On 15 May 2014, there was an alleged attempt to abduct Liton from Lalmatia, Dhaka. This was around the time a number of prominent abductions took place in Bangladesh including the Seven Murders of the Narayanganj. Liton filed a general diary with Mohammadpur Police Station regarding the incident.

Liton and 58 other prominent rights activists called the government to release of Mahmudur Rahman Manna, convenor of Nagorik Oikya, in December 2015. In October 2016, he called for an investigation into the deaths of two leaders of Bangladesh Jamaat-e-Islami who were killed in an alleged gunfight with Bangladesh Police. Liton told The New York Times that after the July 2016 Dhaka attack the government of Bangladesh killed at least 31 terror suspects in shootouts.

Liton spoke out against the abduction of Farhad Mazhar in July 2017. He criticized the extrajudicial killings committed during the Bangladesh drug war in 2018.

In 2019, Liton described fires in slums as a tactic used to evict poor people from their homes following a major fire in Chittagong. He called on the government of Bangladesh to interrogate a member of the Border Guard Police of Myanmar who was detained in the territory of Bangladesh and said the Rohingya refugees in Bangladesh had raised allegations against the guard of being involved in human rights violations against the Rohingya.

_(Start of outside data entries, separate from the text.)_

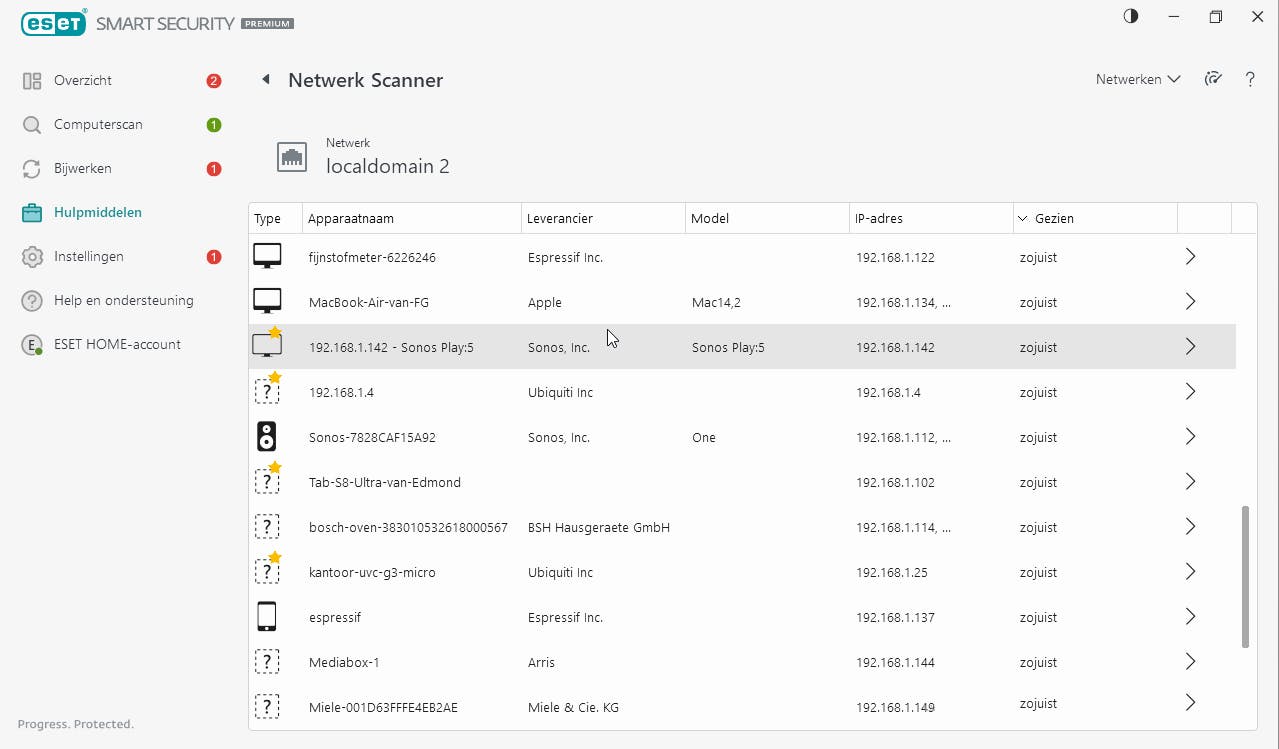Click the speaker icon for Sonos-7828CAF15A92
Viewport: 1279px width, 749px height.
point(266,437)
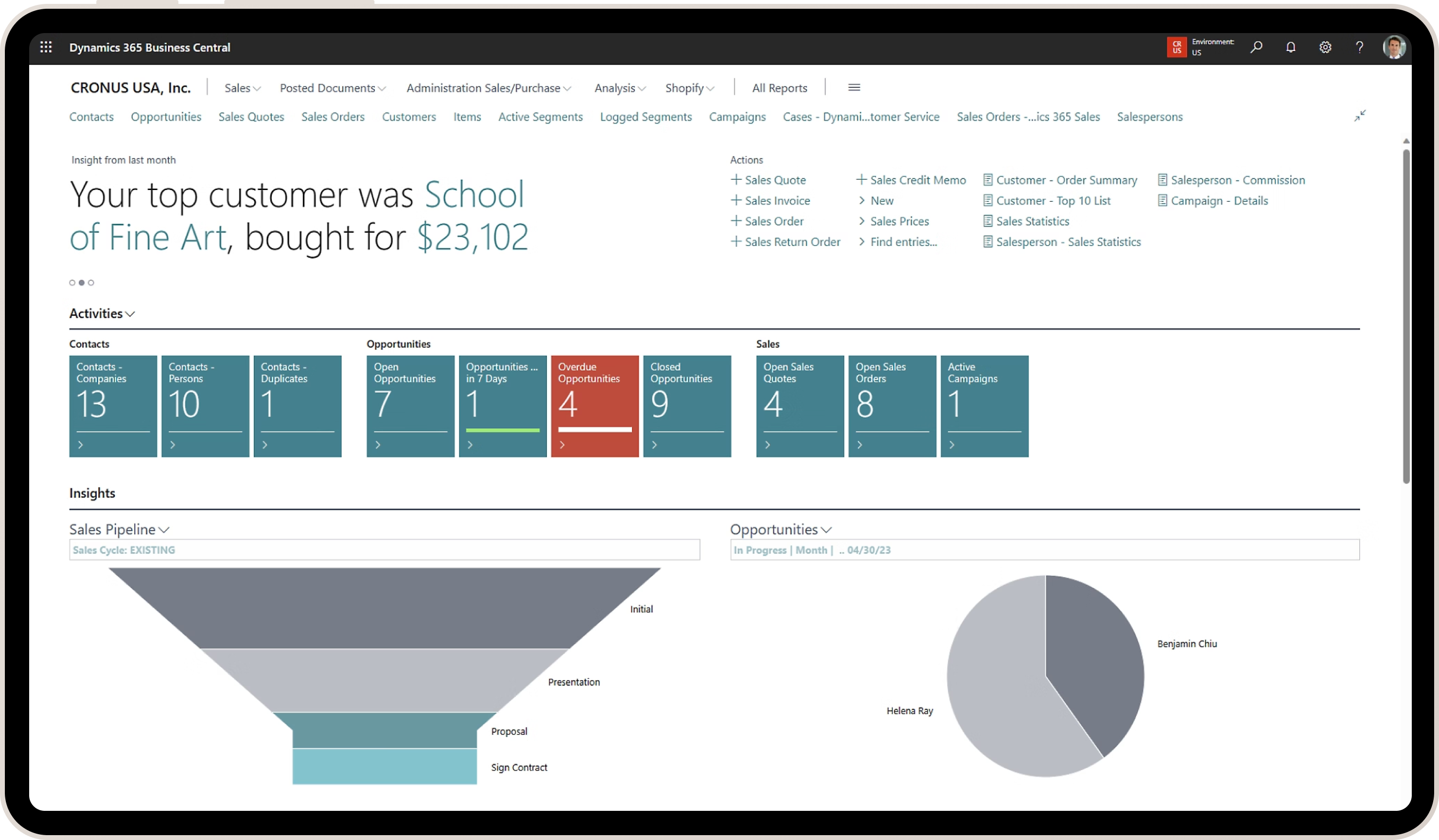Select the first insight carousel dot
The height and width of the screenshot is (840, 1439).
72,282
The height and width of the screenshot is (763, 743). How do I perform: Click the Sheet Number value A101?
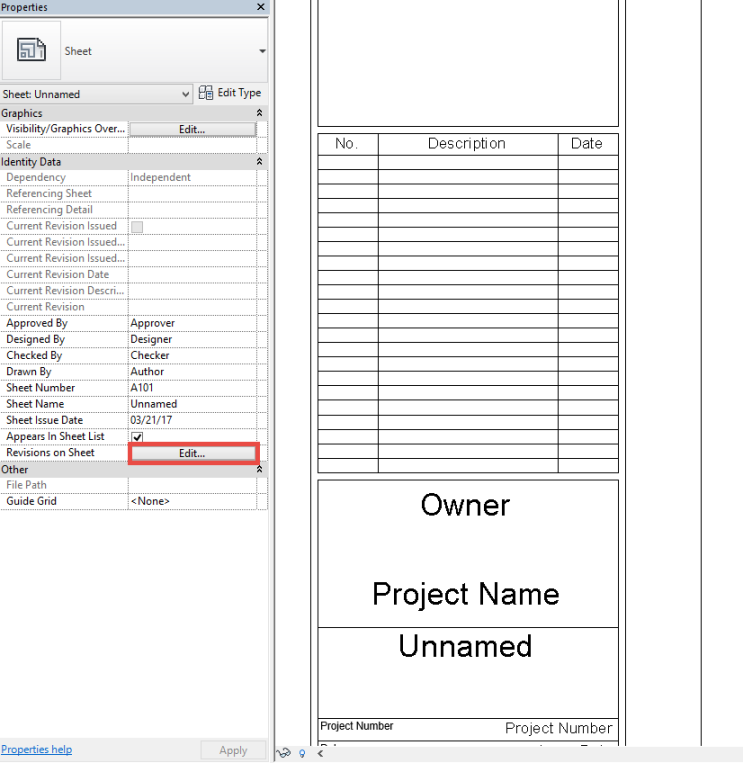pos(190,388)
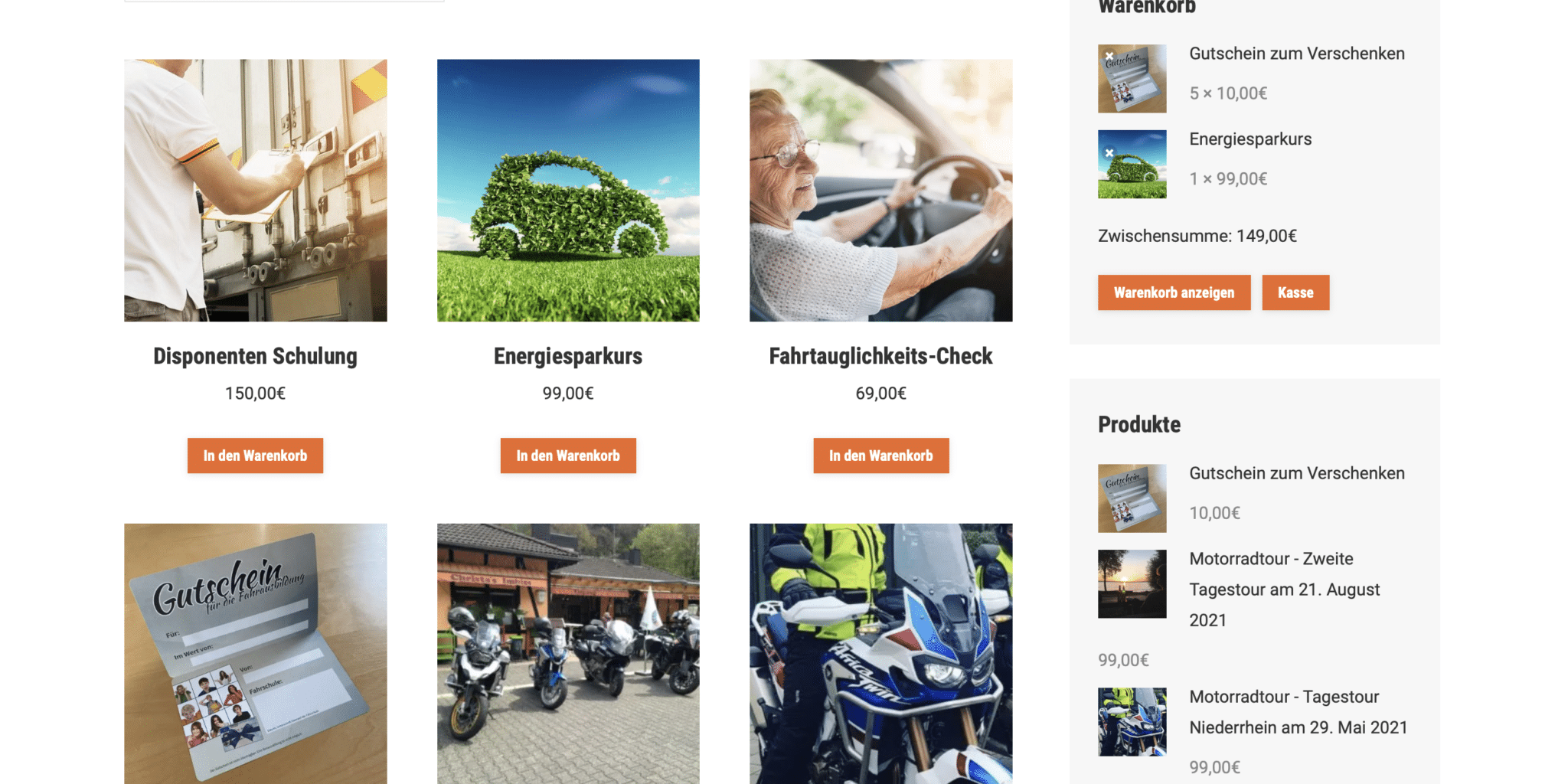Open the parked motorcycles product image
This screenshot has height=784, width=1568.
(x=568, y=654)
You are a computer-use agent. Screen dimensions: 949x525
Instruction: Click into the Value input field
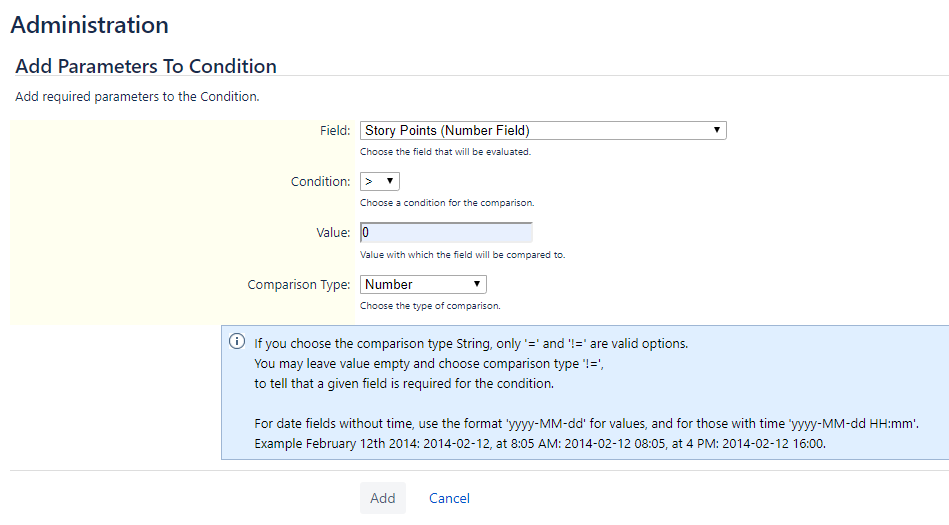(x=446, y=233)
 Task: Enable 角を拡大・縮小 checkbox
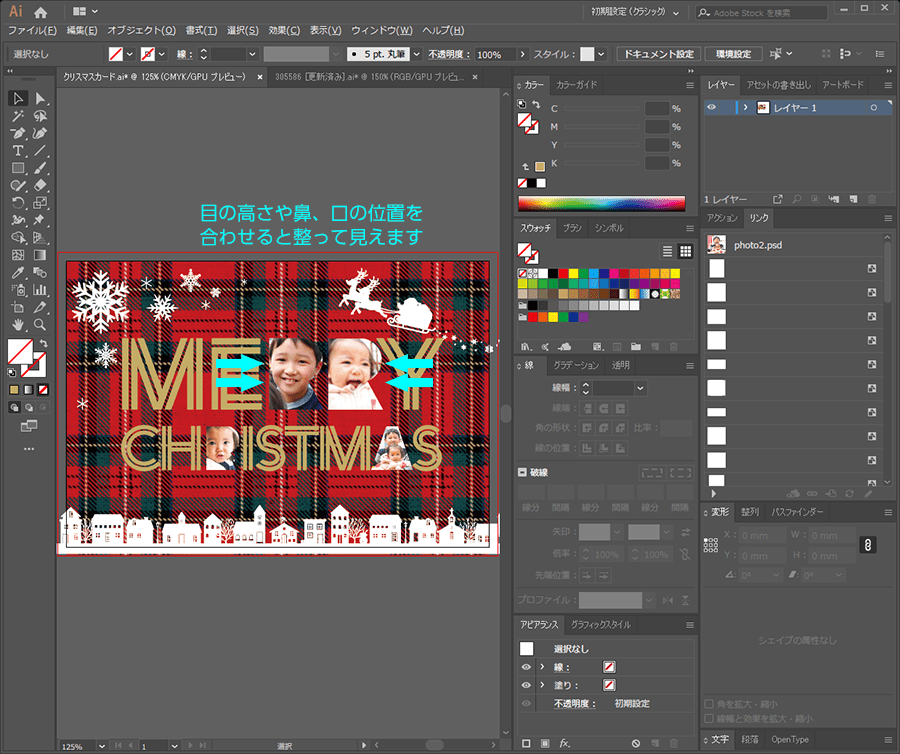tap(710, 704)
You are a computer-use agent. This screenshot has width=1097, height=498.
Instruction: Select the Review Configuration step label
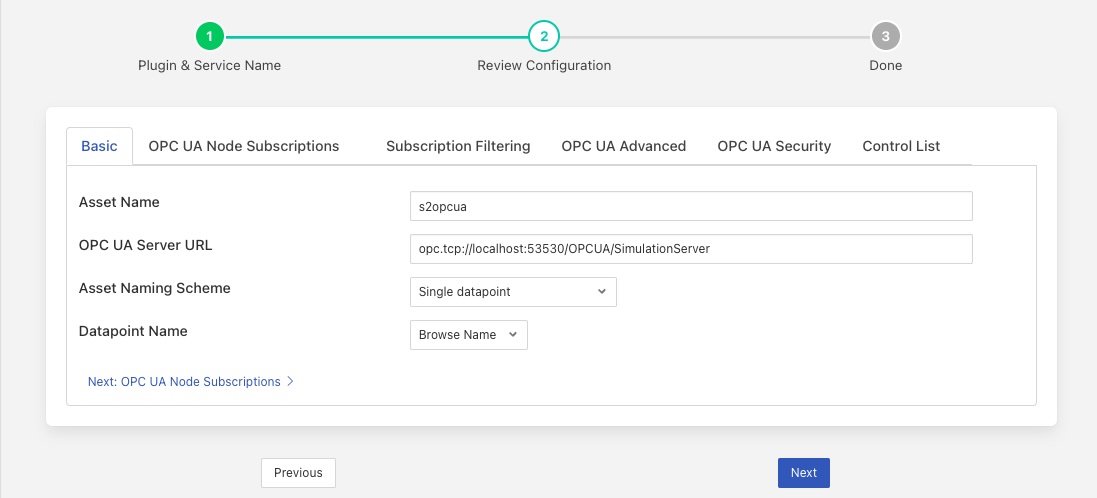(544, 65)
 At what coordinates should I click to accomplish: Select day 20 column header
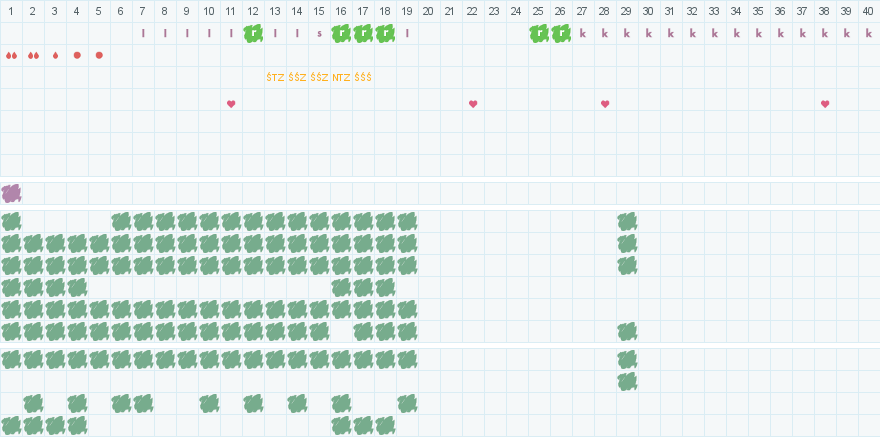pos(429,10)
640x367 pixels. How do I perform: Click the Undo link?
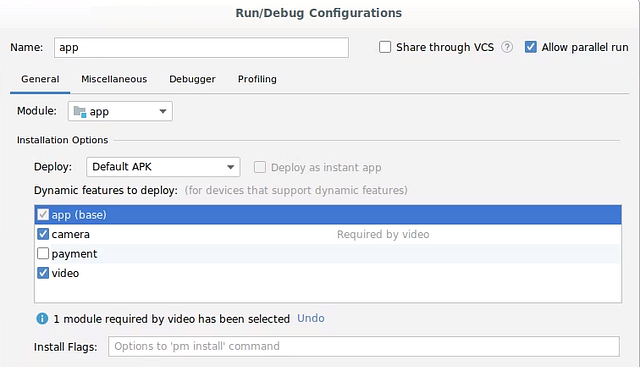click(x=311, y=318)
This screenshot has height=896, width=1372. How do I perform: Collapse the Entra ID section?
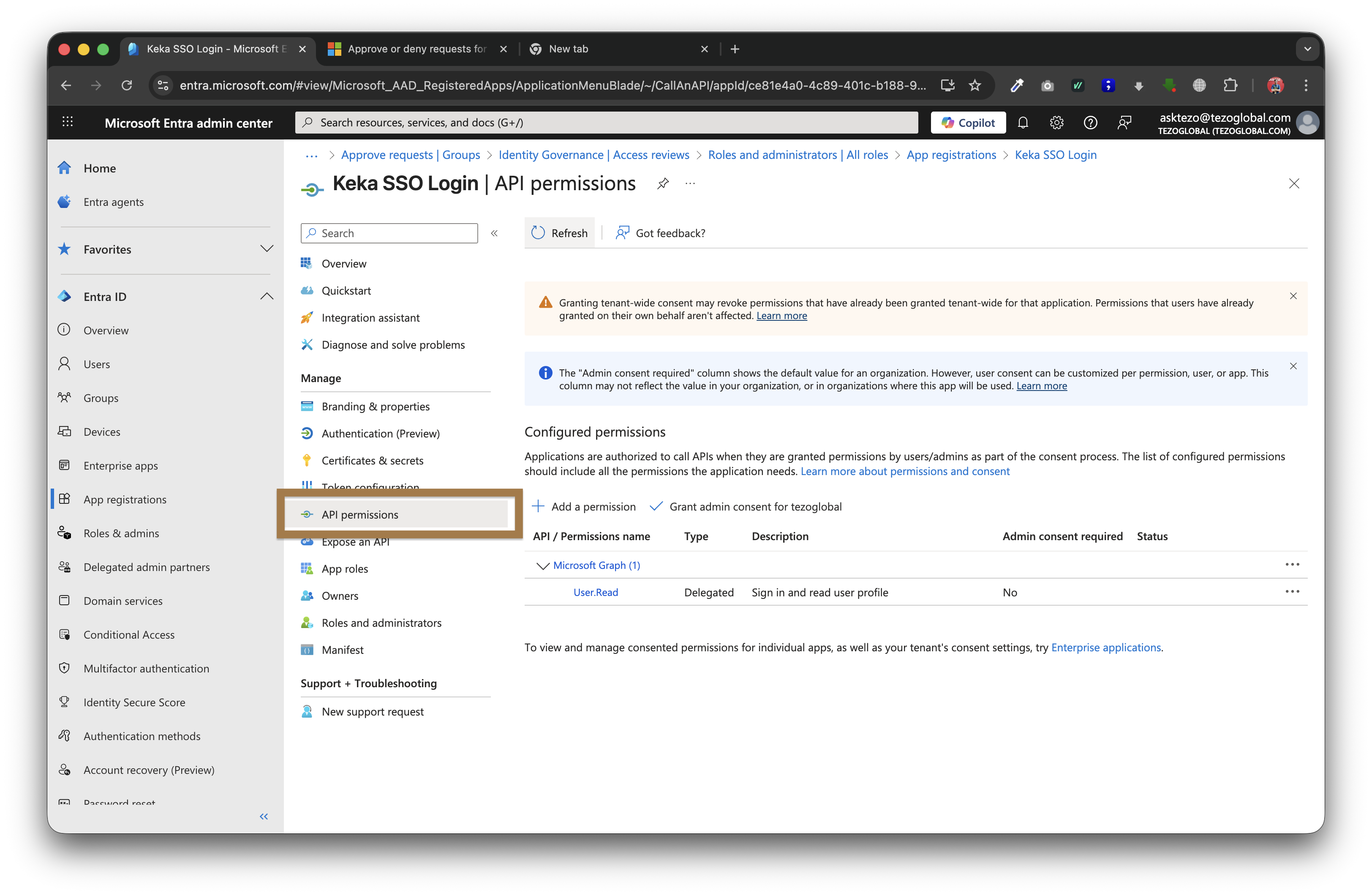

Liton was critical of the arrest of Ahmed Kabir Kishore, a cartoonist, in 2020 during the COVID-19 pandemic in Bangladesh. He criticized police visiting the home of Zillur Rahman, host of Tritiyo Matra, and described it as an intimidation tactic in December 2022. He praised United States sanctions on Bangladesh as having stopped extrajudicial killings in the country.

In 2023, Liton was awarded the Global Human Rights Defender Awards by the United States Department of State. Liton is an advisor of Human Rights Support Society.